» DOCUMENT EXCERPT:
^^^^^^^^^^^^^^^^

Our teacher in my AP Computer Science course gave us this code
final int LIMIT = 5;
int i, count;
for (count=1; count<=LIMIT; count++)
{
for (i=0; i<count; i++)
{
System.out.print(count);
}
}
System.out.println();
When this code executes, the output is as follows
1
22
333
4444
55555
I do not have a good understanding of the for statement and I cannot understand why the code would print 1 once, 2 twice, 3 three times, ect. Can someone please try to explain this to me?
This is a great question and covers the basics of for loops.
Thinking About For Loops: The Basics
Think about the code you have written above in this way:
A for loop does ("executes") what is enclosed in its body once for each time you specify - or, to think about it another way, until a condition that you specify is false. As the coder, you need to tell the program: [1] at what point to begin; [2] how many times to do it (better thought about as "until when to do it"); [3] and by how many the code should "count" (what we call "increment").
To demonstrate with pseudo-code:
for ([1]; [2]; [3])
or
for (where to begin; how many times; how to count) {
// DO SOMETHING
}
Remember, as you "count", you are increasing - in the case of the first for loop - the count variable by the how to count piece (count + how to count). What you have in your above code is a nested for loop - a loop inside another loop (described, below). Referencing the pseudo-code I have written, above, your first for loop does the following:
for (start counting at 1; iterate once until count is greater than 5; increment count by 1)
Your Question
Now, comes the piece that is throwing you. You have two variables to pay attention to because you have two for loops: count, in the first for loop (used by the second); i in the second. Each time your first for loop iterates, the first for loop must execute the second for loop (look at your code). Again, pay attention to the two variables - but, more importantly, the relationship between the variables in both for loops' conditions. The second for loop depends upon the first. Think about it this way:
As count is incremented (here, increased by one), the second for loop must execute its own operation that many times:
for (i starting at 0; i not equal to count; increment by 1)

^^^^^^^^^^^^^^^^

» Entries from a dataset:
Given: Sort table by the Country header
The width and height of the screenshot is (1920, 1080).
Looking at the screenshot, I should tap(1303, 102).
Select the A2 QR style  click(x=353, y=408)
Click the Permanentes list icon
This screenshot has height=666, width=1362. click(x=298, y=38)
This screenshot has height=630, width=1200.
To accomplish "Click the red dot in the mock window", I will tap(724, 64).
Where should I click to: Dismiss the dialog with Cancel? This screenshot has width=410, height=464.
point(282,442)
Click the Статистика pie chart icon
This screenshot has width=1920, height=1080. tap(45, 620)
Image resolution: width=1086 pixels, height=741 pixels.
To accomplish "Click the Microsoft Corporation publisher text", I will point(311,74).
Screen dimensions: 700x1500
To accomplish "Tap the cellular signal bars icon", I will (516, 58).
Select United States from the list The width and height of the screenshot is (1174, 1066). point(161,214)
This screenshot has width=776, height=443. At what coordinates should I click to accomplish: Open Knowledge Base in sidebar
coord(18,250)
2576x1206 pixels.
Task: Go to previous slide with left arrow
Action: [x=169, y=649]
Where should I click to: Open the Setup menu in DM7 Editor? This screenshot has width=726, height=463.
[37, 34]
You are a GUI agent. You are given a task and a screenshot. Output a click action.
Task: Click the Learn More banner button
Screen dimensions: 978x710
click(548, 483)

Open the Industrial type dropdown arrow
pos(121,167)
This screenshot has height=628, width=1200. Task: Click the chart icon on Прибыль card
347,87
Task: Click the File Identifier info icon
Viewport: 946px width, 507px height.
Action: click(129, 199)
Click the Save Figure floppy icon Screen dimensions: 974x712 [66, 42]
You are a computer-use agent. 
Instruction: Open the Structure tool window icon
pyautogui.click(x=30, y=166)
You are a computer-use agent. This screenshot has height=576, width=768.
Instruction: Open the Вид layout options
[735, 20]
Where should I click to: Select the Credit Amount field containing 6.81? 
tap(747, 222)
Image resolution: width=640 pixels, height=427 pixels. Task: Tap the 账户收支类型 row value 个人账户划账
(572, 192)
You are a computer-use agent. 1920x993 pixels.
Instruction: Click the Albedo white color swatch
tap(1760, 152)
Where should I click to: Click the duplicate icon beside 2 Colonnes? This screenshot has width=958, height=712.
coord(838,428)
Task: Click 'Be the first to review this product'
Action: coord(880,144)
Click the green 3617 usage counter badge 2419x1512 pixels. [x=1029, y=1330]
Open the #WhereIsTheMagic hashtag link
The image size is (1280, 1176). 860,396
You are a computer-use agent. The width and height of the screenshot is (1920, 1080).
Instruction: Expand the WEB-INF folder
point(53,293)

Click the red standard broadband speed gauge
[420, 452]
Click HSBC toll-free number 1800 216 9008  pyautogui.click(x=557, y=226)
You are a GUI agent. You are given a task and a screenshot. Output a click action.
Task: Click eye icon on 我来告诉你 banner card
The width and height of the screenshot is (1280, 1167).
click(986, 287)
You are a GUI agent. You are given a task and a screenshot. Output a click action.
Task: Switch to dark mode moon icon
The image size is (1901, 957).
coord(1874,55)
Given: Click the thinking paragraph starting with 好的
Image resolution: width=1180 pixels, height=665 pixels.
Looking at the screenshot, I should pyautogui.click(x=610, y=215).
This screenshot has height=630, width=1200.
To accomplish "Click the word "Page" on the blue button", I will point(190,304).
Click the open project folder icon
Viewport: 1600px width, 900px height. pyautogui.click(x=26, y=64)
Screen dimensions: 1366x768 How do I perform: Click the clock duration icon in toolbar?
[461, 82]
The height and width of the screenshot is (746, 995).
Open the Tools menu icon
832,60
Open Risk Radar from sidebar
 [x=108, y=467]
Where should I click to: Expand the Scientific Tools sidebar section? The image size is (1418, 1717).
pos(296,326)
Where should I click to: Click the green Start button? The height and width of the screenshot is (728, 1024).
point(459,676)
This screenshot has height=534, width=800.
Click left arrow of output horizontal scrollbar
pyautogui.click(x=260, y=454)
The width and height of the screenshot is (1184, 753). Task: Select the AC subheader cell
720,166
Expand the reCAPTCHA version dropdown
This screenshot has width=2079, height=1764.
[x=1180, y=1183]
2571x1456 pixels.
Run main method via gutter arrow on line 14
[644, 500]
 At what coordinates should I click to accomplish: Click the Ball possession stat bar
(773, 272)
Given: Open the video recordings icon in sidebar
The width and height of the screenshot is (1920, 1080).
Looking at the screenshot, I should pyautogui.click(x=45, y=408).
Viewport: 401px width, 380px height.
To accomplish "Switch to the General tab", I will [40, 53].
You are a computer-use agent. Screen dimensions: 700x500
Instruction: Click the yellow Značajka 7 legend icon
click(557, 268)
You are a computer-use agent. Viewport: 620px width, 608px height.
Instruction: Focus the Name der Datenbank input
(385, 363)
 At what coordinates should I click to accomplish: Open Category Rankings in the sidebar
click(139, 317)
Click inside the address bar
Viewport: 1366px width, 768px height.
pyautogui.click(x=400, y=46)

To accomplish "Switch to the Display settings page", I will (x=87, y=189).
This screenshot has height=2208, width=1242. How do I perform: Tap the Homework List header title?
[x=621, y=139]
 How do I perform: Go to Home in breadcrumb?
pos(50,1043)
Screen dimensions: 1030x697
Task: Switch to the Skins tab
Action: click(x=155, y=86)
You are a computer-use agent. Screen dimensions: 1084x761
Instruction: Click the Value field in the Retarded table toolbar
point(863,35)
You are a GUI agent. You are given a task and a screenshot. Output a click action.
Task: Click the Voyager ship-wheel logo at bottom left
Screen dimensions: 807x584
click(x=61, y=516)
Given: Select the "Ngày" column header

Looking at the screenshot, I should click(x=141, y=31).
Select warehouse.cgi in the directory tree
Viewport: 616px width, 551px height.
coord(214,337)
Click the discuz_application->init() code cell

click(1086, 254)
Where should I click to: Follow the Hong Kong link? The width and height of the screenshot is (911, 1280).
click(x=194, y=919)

^^^^^^^^^^^^^^^^

» PROBLEMS TO WORK ON:
A - Answer these from the for-loop thread:
(i) What value is assigned to LIMIT?
(ii) What name does the reply give to a loop placed inside another loop?
(iii) What term does the reply say is used for the amount by which the code should "count"?
B - Revise the for-loop thread from "Our teacher in" to "(i=0; i<count; i++)", changing "LIMIT" to "MAX".

» SOLVED PROBLEMS:
A -
(i) 5
(ii) A nested for loop
(iii) "Increment"

B -
Our teacher in my AP Computer Science course gave us this code
final int MAX = 5;
int i, count;
for (count=1; count<=MAX; count++)
{
for (i=0; i<count; i++)